Um país que pretende estar entre as grandes potências mundiais precisa investir em educação básica e, principalmente, em ciência e tecnologia. Só assim não ficará à mercê da importação de técnicas e profissionais das nações mais desenvolvidas.
Um ponto positivo nesse sentido, é o crescimento da educação superior no país. Em 2002, quase 2,5 milhões de pessoas se matricularam nas universidades, centros universitários e faculdades.
Esse número passou para 5,14 milhões em 2012. O curioso é que em 2002, universidades detinham o maior número de alunos. Dez anos depois a tendência se inverteu. A maioria dos estudantes estava matriculada em centros universitários ou faculdades, instituições de menor porte, que não têm obrigação de desenvolvimento de pesquisa e extensão. São espaços mais ligados à formação profissional, sem a pretensão de ampliar novos conhecimentos.
A expansão dessas unidades permitiu maior ‘democratização’ do ensino superior, pois incentivou o acesso de classes com menor poder aquisitivo ao ensino superior.
Sem a necessidade de amplos laboratórios e equipamentos específicos, essas faculdades podem praticar mensalidades mais acessíveis, atraindo interessados.
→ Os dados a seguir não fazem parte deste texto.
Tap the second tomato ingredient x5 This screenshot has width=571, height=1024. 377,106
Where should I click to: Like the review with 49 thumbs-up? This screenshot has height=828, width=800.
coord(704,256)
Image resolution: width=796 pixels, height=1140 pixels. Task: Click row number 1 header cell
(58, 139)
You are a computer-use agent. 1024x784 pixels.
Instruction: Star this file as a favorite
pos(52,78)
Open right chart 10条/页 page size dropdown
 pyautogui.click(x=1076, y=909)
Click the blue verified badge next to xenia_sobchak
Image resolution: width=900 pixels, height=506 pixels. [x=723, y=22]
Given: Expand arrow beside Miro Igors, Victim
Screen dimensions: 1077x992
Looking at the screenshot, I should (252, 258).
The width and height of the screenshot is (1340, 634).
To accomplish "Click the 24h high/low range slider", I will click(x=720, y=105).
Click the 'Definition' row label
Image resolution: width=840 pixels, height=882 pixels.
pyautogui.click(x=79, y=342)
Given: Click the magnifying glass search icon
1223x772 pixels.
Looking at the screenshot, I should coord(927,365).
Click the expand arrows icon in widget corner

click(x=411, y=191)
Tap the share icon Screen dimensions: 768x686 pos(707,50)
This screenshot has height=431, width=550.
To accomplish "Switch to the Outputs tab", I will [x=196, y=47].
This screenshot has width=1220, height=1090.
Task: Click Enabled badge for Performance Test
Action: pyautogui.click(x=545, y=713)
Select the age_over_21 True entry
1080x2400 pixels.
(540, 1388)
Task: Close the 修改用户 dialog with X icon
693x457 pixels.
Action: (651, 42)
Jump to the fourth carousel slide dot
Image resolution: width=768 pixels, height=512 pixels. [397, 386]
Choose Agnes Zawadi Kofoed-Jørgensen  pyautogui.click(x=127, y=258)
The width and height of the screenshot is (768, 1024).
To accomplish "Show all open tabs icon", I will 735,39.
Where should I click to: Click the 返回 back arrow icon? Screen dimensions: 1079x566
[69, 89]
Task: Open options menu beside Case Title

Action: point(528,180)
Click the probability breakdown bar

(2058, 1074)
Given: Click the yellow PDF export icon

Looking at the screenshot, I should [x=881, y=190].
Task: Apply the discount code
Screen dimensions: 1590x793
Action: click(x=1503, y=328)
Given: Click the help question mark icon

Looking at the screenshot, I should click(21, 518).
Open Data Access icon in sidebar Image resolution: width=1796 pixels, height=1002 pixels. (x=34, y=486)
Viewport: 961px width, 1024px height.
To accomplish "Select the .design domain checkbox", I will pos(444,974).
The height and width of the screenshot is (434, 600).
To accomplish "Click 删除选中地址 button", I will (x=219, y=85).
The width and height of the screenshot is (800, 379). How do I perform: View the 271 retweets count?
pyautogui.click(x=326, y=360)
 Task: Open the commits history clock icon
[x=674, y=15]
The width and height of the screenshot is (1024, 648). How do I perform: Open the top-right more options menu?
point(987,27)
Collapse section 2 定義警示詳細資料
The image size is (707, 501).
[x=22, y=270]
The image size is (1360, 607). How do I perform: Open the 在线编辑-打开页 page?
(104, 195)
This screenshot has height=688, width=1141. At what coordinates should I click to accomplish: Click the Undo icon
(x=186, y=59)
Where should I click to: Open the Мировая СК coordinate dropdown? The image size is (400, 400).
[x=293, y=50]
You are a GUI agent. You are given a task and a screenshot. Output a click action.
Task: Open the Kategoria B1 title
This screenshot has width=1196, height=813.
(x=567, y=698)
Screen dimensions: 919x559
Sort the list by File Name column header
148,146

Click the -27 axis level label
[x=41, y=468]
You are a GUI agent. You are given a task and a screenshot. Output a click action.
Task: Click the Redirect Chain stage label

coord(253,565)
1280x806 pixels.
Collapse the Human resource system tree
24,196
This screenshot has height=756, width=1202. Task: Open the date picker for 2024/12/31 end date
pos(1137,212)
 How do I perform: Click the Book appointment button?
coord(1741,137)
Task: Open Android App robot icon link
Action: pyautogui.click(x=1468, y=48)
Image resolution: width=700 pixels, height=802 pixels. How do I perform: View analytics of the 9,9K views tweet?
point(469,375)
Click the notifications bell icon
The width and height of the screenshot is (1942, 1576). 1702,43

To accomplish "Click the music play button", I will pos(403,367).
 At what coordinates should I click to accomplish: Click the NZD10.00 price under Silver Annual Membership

Os alunos mais carentes ganharam condições eficazes de inclusão com os programas federais do Prouni (bolsa para alunos de baixa renda) e com o Fies (Fundo de Financiamento Estudantil).
Esses programas também permitiram a manutenção da saúde financeira das instituições, já que, pelo Prouni, as escolas particulares têm isenções fiscais, e pelo Fies, reduz-se o risco de inadimplência.
Ter mais jovens em cursos de graduação é salutar para o desenvolvimento do país, mas as instituições precisam investir na qualidade dos cursos para a formação de profissionais cada vez mais qualificados, que possam contribuir, de forma decisiva, para o crescimento econômico e social da nação.